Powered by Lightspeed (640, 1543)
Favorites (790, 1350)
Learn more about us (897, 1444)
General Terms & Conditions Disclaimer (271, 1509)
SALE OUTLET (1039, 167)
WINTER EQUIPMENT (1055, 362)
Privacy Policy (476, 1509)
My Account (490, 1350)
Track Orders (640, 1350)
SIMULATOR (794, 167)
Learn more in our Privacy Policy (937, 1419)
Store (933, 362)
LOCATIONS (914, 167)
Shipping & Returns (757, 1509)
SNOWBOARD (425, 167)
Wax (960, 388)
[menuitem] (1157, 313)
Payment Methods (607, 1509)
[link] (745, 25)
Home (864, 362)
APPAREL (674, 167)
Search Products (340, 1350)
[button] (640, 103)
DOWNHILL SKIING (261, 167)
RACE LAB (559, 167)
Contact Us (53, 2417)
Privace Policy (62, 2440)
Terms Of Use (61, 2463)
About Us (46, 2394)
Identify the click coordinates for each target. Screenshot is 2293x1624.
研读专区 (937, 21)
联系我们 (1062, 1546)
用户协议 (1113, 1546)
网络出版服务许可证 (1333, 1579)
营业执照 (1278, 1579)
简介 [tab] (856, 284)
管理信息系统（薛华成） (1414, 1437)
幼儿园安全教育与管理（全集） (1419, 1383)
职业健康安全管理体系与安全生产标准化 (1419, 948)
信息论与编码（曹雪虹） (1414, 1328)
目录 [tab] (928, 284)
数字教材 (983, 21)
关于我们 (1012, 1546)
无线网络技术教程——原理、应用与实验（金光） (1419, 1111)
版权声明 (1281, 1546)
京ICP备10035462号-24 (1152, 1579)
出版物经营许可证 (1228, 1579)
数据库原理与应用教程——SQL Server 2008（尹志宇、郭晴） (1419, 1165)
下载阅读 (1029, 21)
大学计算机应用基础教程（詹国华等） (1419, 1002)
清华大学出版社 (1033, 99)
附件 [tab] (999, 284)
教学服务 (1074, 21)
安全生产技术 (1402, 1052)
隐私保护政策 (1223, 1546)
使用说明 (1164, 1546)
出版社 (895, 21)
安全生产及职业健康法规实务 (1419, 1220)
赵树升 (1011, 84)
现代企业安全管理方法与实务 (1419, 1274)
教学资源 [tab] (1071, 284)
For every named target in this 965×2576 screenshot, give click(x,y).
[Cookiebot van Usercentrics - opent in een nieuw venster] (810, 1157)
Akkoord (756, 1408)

........

- _HOW TO COMPLETE THIS TASK_: Check each line above for the string "Terms" and show the ones that have it.

- _SOLUTION_:
General Terms & Conditions Disclaimer (271, 1509)
Terms Of Use (61, 2463)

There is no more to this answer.